Produced by: Manoj Kumar
A 101-kg, 18-karat gold toilet sells for ₹1.21 crore at Sotheby’s, turning a functional bathroom fixture into the most provocative satire of superwealth this auction season.
Maurizio Cattelan—yes, the artist who taped a banana to a wall—returns to the spotlight as bidders scramble for his newest critique of capitalism masked as a working toilet.
The same golden commode once cheekily offered to President Donald Trump instead of a Van Gogh resurfaces at auction, carrying years of art-world snark and political subtext.
A Gustav Klimt portrait triggers a 20-minute bidding war at Sotheby’s, smashing records at $236 million and overshadowing nearly everything—except, ironically, a toilet.
Klimt’s portrait of Elisabeth Lederer, one of the few pieces to survive wartime fires, reemerges as a pristine relic of a vanished Austrian art lineage.
The Klimt masterpiece comes from the estate of billionaire Leonard A. Lauder, tying the sale to a fading generation of private collectors who shaped global art markets.

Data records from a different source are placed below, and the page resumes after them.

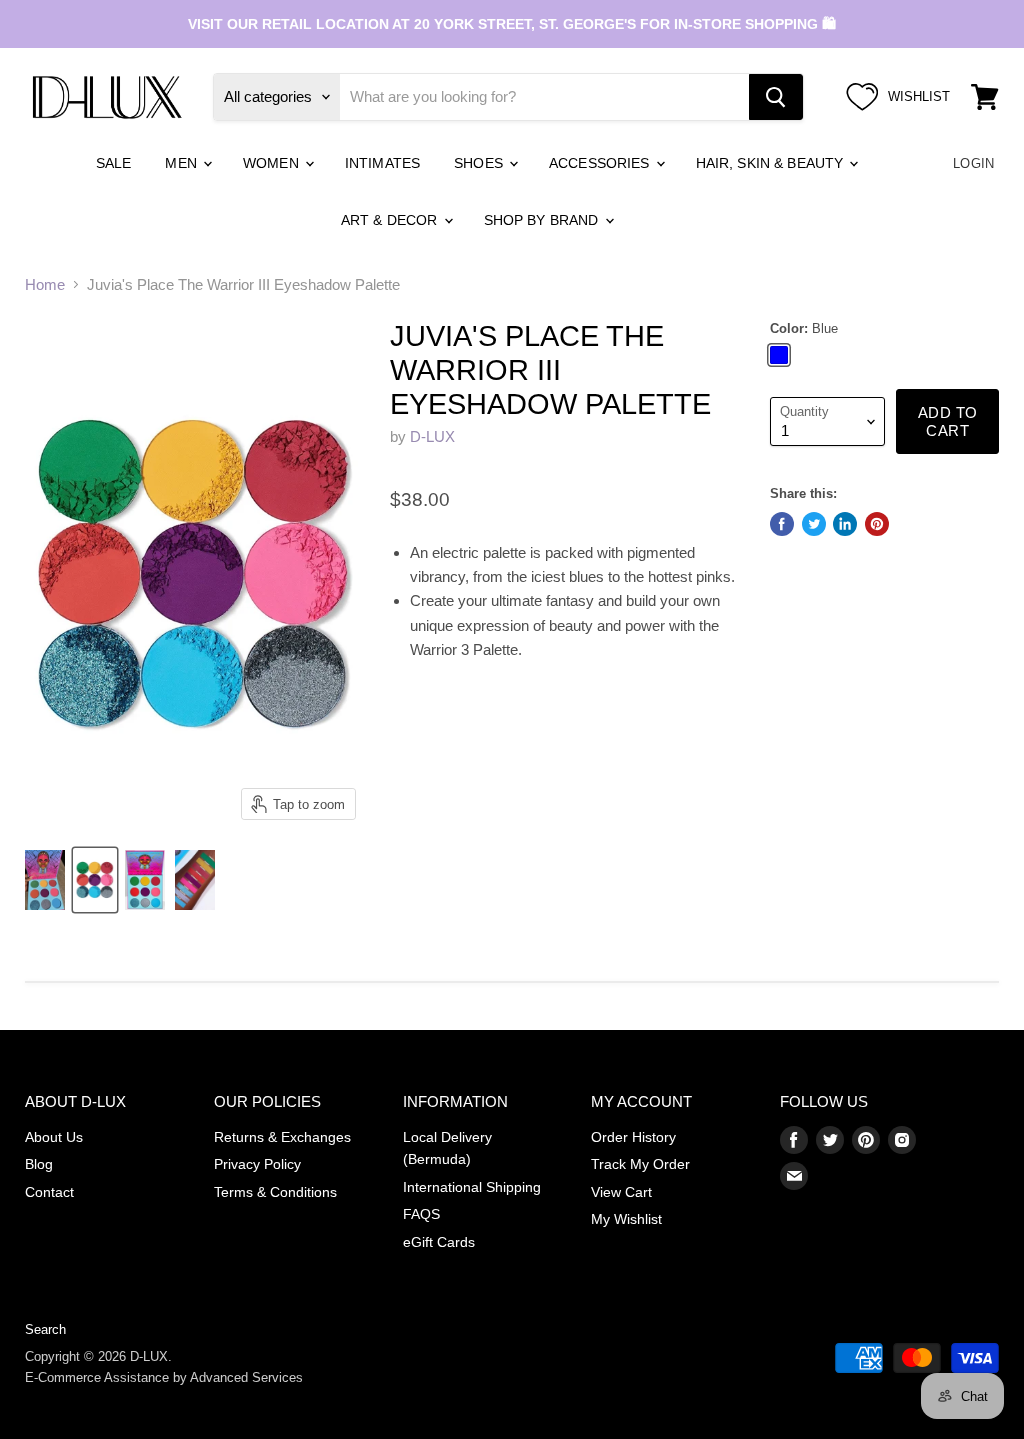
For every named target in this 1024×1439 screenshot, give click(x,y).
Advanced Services (246, 1377)
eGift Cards (439, 1242)
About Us (54, 1137)
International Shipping (472, 1187)
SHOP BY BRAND (543, 220)
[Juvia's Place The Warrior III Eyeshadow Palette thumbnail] (45, 880)
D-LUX (432, 436)
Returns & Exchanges (282, 1137)
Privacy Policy (257, 1164)
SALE (114, 163)
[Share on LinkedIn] (845, 524)
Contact (49, 1192)
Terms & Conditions (275, 1192)
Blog (39, 1164)
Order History (633, 1137)
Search (45, 1329)
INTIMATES (382, 163)
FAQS (421, 1214)
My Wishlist (626, 1219)
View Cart (621, 1192)
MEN (183, 163)
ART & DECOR (391, 220)
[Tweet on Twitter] (814, 524)
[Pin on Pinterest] (877, 524)
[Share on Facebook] (782, 524)
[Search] (776, 97)
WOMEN (273, 163)
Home (45, 284)
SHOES (480, 163)
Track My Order (640, 1164)
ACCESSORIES (601, 163)
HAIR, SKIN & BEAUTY (772, 163)
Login (973, 163)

Cattelan’s twin golden toilet—stolen from Blenheim Palace, Churchill’s birthplace—remains missing, with investigators suspecting it was melted down in a scheme straight out of a heist film.
Two men were convicted in the audacious loo theft, but authorities still can’t trace the vanished gold, turning the case into one of Britain’s strangest unsolved art crimes.
Sotheby’s stages “America” like a blockbuster prop, using the golden toilet’s notoriety to ignite fresh debates about art as satire, commodity, and spectacle.